– Mam nadzieję, że ten mecz pokazał chłopakom, że oni potrafią grać w siatkówkę i że mogą punktować w spotkaniach z wyżej notowanymi rywalami. Myślę, że to jest taki moment zwrotny – powiedział w mediach klubowych BBTS-u po porażce w Bielsku-Białej szkoleniowiec Chrobrego, Dominik Walenciej.
Szanują jeden punkt
Siódmej porażki w tym sezonie doznał KGHM SPS Chrobry Głogów, który tym razem nie sprostał na wyjeździe BBTS-owi Bielsko-Biała. Nie poddał się jednak bez walki, bowiem przegrał dopiero w tie-breaku. – Szanujemy ten punkt i cieszymy się, że możemy dopisać go do tabeli. Jednak pozostał niedosyt, bo była szansa na powalczenie o wygranie tego meczu – stwierdził szkoleniowiec Chrobrego, Dominik Walenciej.
Głogowianie przegrywali już 1:2 i w czwartym secie 7:11, ale zdołali poderwać się do walki i doprowadzić do tie-breaka. – Szczególne brawa należą się chłopakom za czwartego seta, bo mecz w tym secie toczył się już pod dyktando bielszczan, którzy mogli wygrać 3:1, a my wróciliśmy do gry, odwróciliśmy losy tej partii. Ten zespół ma się właśnie charakteryzować tą walecznością – przyznał trener ekipy z Głogowa.
Moment przełomowy dla Chrobrego?
Oczko wywalczone w Bielsku-Białej nie poprawiło sytuacji w tabeli Chrobrego.
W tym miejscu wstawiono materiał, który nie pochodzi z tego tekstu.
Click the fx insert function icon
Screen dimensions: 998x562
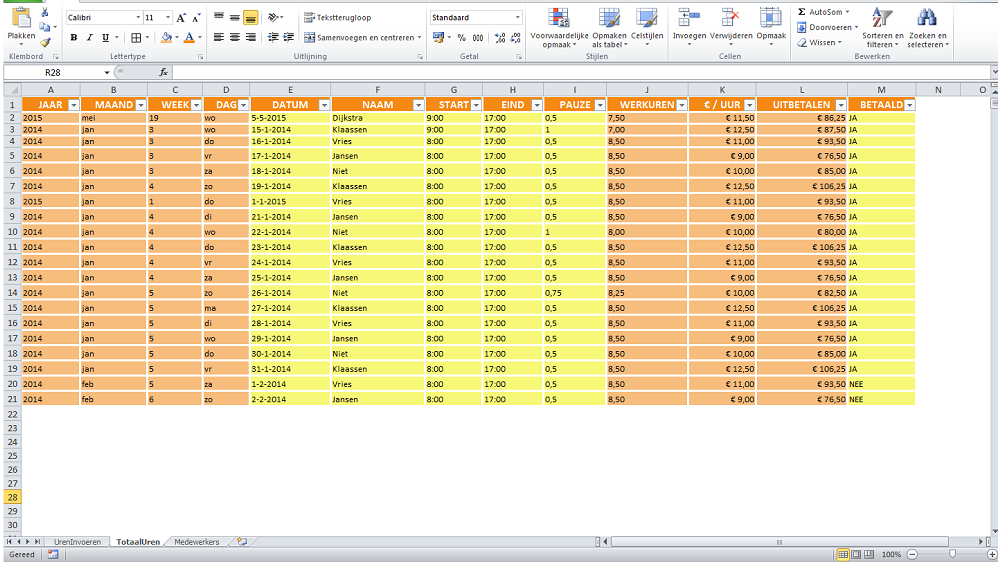[x=163, y=73]
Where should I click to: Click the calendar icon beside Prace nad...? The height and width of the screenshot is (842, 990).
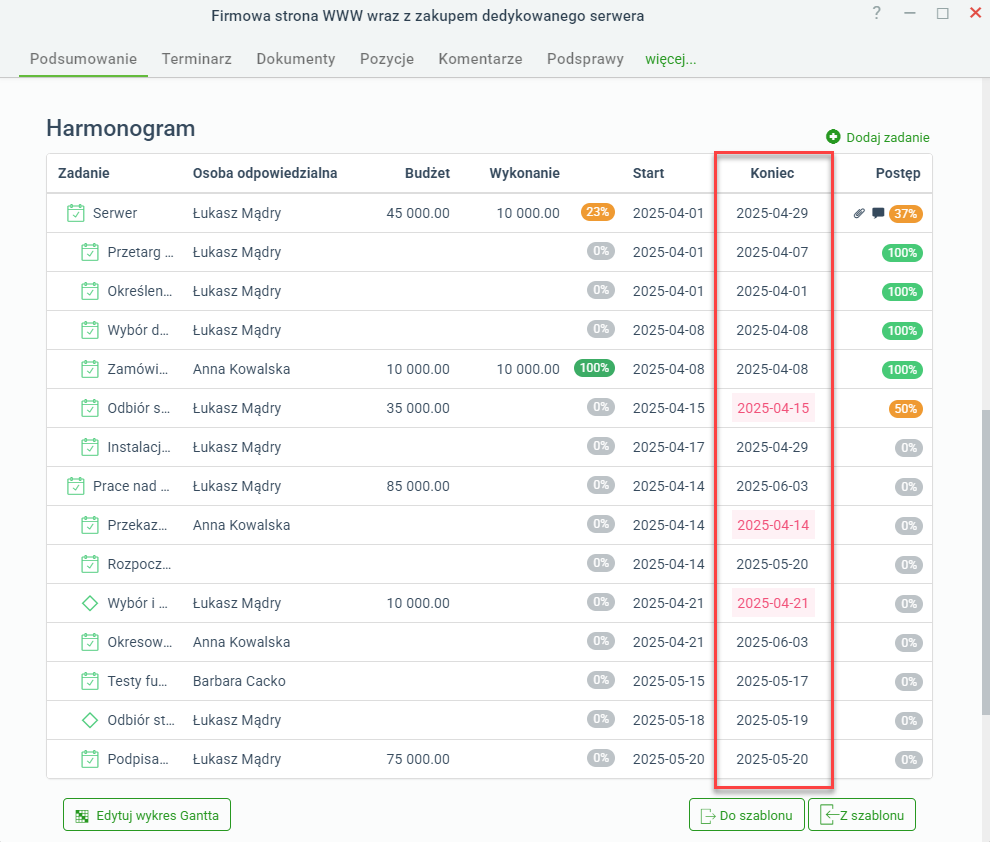point(76,486)
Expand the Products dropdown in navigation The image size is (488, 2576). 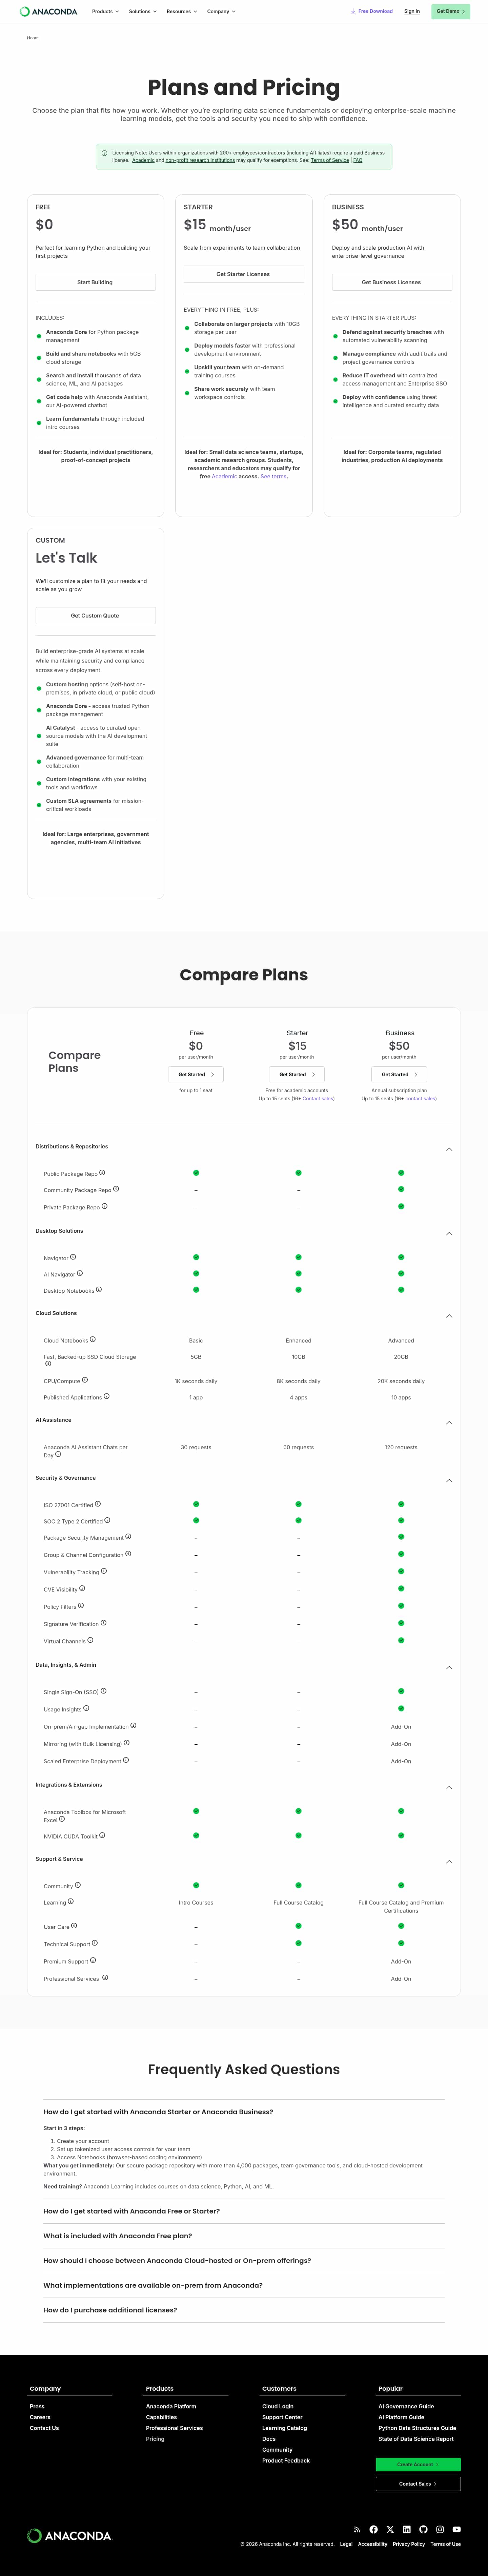pyautogui.click(x=105, y=12)
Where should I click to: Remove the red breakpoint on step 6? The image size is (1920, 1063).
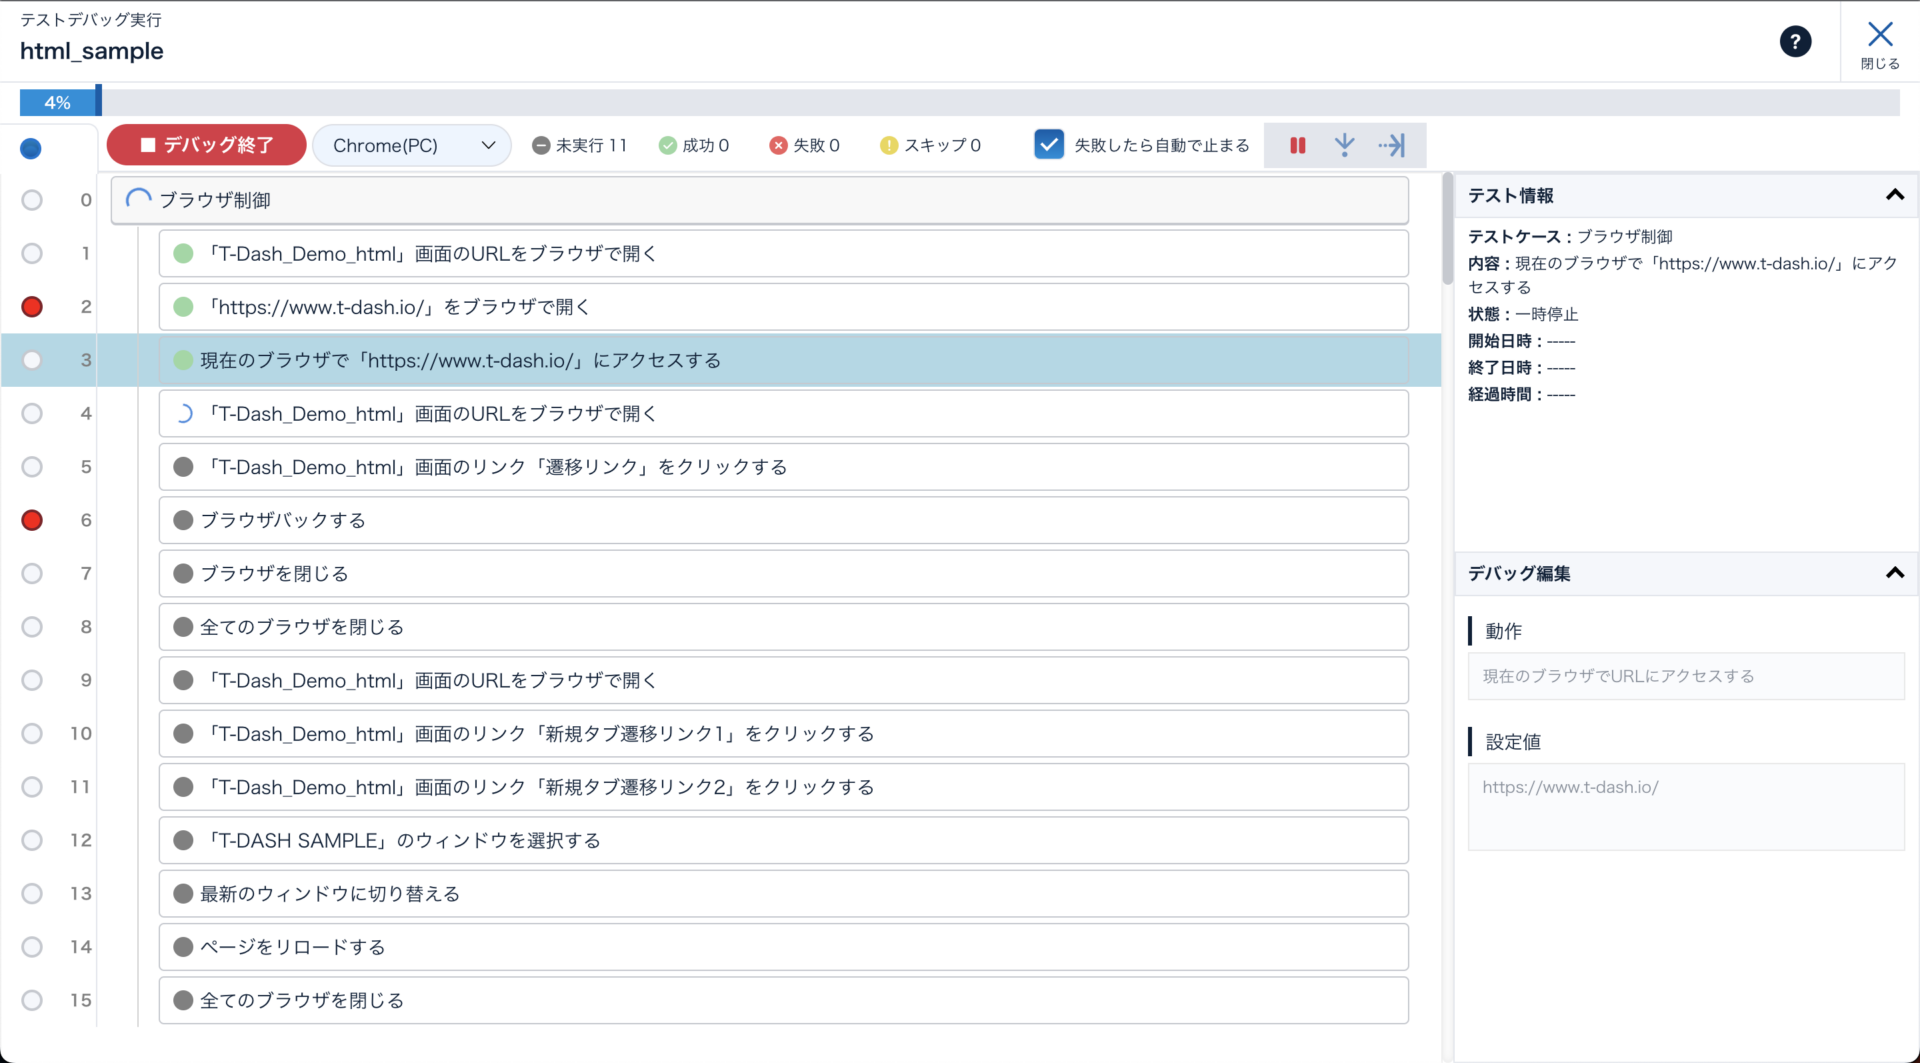click(32, 520)
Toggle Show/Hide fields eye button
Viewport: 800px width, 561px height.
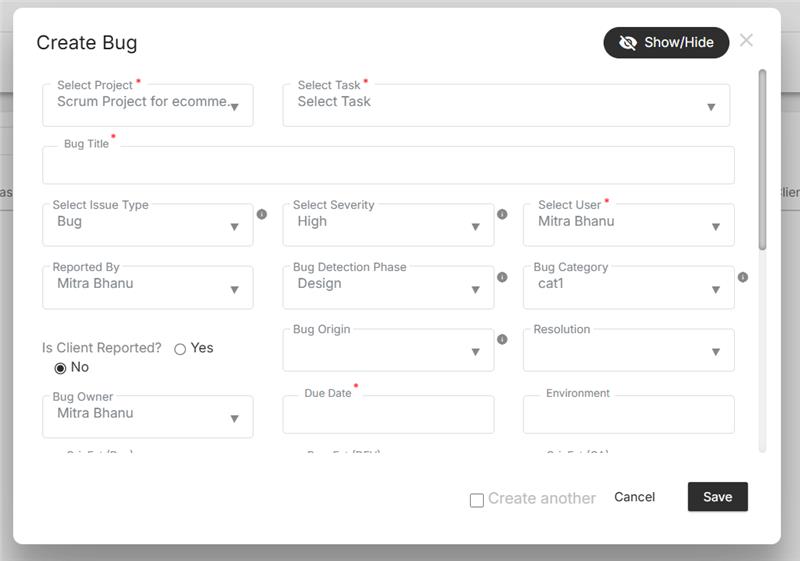(666, 43)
Wciąż zajmuje on ostatnią lokatę i ma na koncie tylko jedno zwycięstwo. Jednak w Głogowie liczą, że drużyna uwierzy w to, że może grać jak równy z równym nawet z zespołami z górnej części tabeli. – Punkt do tabeli to jest jedno, ale mam też nadzieję, że ten mecz pokazał chłopakom, że oni potrafią grać w siatkówkę i że mogą punktować w spotkaniach z wyżej notowanymi rywalami. Myślę, że to jest taki moment zwrotny – zaznaczył trener ekipy z Dolnego Śląska.
Wcześniej dość niespodziewanie uległa ona u siebie młodym adeptom siatkówki ze Spały, a tamta porażka trochę podcięła im skrzydła. – Dużo rozmawialiśmy o tym, jak mamy grać. Nie jesteśmy doświadczonym zespołem. Mamy w składzie bardzo dużo nowych zawodników. W tabeli obecnie jesteśmy na miejscu, na którym jesteśmy. Musimy walczyć i grać charakterem. Jak będziemy tak walczyć jak w meczu z BBTS-em, to mam nadzieję, że niedługo wygrane przyjdą – zakończył Dominik Walenciej.